- **What this task involves**
Set down exactly the lines of the listing below, please, beginning with the first and ending with the line that holds "Task: Tap the back arrow icon".

- **Dataset**
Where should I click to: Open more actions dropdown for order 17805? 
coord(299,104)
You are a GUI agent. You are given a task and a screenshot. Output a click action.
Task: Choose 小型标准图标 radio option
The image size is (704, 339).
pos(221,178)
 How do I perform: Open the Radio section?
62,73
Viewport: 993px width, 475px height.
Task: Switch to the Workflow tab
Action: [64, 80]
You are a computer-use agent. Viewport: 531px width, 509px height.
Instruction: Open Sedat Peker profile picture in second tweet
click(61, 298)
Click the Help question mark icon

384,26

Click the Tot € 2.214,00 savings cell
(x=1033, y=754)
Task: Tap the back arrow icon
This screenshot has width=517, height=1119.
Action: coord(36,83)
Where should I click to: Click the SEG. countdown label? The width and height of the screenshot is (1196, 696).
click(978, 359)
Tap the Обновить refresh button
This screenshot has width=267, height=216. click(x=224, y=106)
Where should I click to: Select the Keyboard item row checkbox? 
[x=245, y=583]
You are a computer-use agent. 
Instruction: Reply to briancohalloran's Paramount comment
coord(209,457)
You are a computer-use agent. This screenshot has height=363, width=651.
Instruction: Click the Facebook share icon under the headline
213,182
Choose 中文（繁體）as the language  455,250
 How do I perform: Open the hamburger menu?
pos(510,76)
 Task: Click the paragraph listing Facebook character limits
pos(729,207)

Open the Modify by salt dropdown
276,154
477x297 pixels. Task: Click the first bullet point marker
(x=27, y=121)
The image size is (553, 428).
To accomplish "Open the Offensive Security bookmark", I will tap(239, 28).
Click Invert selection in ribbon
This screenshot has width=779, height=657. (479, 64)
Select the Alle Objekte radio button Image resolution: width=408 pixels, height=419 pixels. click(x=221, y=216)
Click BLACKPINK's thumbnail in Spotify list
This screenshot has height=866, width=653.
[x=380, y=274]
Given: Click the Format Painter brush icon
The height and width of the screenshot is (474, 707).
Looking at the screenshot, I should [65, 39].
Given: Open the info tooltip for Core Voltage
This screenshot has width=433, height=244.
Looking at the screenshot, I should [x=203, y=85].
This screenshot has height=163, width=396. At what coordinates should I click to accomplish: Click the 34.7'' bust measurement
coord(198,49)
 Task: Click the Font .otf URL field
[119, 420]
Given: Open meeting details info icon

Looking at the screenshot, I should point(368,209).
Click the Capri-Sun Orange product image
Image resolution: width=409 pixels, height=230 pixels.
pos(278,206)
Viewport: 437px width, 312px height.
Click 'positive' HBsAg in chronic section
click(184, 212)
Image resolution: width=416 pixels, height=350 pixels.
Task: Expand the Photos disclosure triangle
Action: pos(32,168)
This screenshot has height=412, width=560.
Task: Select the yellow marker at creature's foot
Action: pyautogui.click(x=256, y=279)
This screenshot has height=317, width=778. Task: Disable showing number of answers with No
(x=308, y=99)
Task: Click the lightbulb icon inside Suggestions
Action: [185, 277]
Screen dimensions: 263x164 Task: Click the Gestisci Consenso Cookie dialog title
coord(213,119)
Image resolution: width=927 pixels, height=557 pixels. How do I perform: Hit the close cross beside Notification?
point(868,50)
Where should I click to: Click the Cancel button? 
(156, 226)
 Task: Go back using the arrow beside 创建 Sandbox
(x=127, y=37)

- **Output of the exercise**
Where should I click to: Open more actions dropdown for order 17805? 
coord(299,104)
You are a GUI agent. You are given a task and a screenshot. Output a click action.
Task: Choose 小型标准图标 radio option
The image size is (704, 339).
pos(221,178)
 How do I perform: Open the Radio section?
62,73
Viewport: 993px width, 475px height.
Task: Switch to the Workflow tab
Action: [64, 80]
You are a computer-use agent. Viewport: 531px width, 509px height.
Instruction: Open Sedat Peker profile picture in second tweet
click(61, 298)
Click the Help question mark icon

384,26

Click the Tot € 2.214,00 savings cell
(x=1033, y=754)
Task: Tap the back arrow icon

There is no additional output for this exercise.